Look to the Earned Income Tax Credit To Truly Help Lower Income Families And Childless Workers In RI
Here comes Governor Raimondo, and will it be Senator Erin Lynch of Warwick alongside her once again, looking to raise the job killing minimum wage?
The better option is the EARNED INCOME TAX CREDIT that actually helps low and moderate income working families, with or without children .
Read the 5 FACTS ABOUT THE EITC here.
Rhode Island needs to increase the tax credit for childless workers as approximately 47,000 childless workers in RI are not yet eligible for the EITC.
Raising the minimum wage alone doesn't cut it!
According to the NCPA (National Center For Policy Analysis):
"Many who would benefit from a minimum wage increase are not poor:
Thirty-four percent of workers who would see their wages increase live in a household making three times the poverty level, of $72,750 for a family of four.
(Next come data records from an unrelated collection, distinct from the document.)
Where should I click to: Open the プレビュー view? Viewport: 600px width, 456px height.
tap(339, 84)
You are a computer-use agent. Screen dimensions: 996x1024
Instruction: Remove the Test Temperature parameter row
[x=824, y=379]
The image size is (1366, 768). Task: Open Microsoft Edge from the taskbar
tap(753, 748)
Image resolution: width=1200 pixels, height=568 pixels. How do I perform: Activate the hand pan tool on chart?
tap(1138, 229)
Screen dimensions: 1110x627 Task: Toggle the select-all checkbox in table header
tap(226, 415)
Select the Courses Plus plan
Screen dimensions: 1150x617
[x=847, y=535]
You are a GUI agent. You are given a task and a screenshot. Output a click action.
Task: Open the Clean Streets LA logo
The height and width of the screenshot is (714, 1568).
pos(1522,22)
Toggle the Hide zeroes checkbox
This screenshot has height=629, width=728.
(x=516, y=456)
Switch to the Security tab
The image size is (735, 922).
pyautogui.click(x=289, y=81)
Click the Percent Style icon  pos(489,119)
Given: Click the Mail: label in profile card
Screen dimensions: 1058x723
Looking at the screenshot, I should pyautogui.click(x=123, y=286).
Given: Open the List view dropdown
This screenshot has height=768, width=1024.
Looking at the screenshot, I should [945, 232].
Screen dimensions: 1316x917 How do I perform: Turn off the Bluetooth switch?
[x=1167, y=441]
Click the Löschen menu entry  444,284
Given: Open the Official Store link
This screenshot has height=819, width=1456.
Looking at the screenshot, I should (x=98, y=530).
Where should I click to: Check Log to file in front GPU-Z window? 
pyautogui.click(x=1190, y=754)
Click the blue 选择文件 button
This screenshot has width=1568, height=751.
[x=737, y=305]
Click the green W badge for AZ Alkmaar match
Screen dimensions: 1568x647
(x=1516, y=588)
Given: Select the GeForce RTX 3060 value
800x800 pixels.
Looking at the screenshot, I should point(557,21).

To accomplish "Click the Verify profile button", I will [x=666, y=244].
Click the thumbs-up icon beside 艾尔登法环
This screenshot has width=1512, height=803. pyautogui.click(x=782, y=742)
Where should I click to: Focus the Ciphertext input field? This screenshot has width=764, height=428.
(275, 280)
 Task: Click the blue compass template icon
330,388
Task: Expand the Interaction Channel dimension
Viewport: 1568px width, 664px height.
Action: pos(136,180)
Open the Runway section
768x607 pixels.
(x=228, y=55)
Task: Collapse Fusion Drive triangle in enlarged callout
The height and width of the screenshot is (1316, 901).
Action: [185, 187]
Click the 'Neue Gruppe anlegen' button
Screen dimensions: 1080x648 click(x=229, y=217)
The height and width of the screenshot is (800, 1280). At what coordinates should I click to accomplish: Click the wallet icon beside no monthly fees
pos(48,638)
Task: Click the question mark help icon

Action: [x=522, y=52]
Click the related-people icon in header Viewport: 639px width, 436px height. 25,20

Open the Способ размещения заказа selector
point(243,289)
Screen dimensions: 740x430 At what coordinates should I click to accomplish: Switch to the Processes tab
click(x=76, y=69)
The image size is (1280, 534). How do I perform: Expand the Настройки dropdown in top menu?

Almost 60 percent of the new minimum wage workers live in households with incomes twice the poverty level or higher, or $48,500 for a family of four. In contrast, the EITC supports the working poor in a much more targeted way: Two-thirds of those benefiting from the earned income tax credit earn less than 1.5 times the poverty level. This includes a single parent earning less than $24,000 a year or a single person earning $17,000 or less."
Study after study shows that an increased credit for childless workers, along with a higher federal minimum wage ( $7.25 is the min wage requirement & RI is ranked as one of the top 10 states in the nation already having the highest minimum wage at $9.60), is considered the best possible policy option for making sure our state's lower-income workers are earning enough to support themselves and their families.
Increasing the minimum wage yet again, which would only drive up business operation costs and ultimately lead to more loss of jobs, is not the answer to help our low income workers. Rhode Island policy makers need to expand the EITC to childless workers, and if anything else, increase the credit!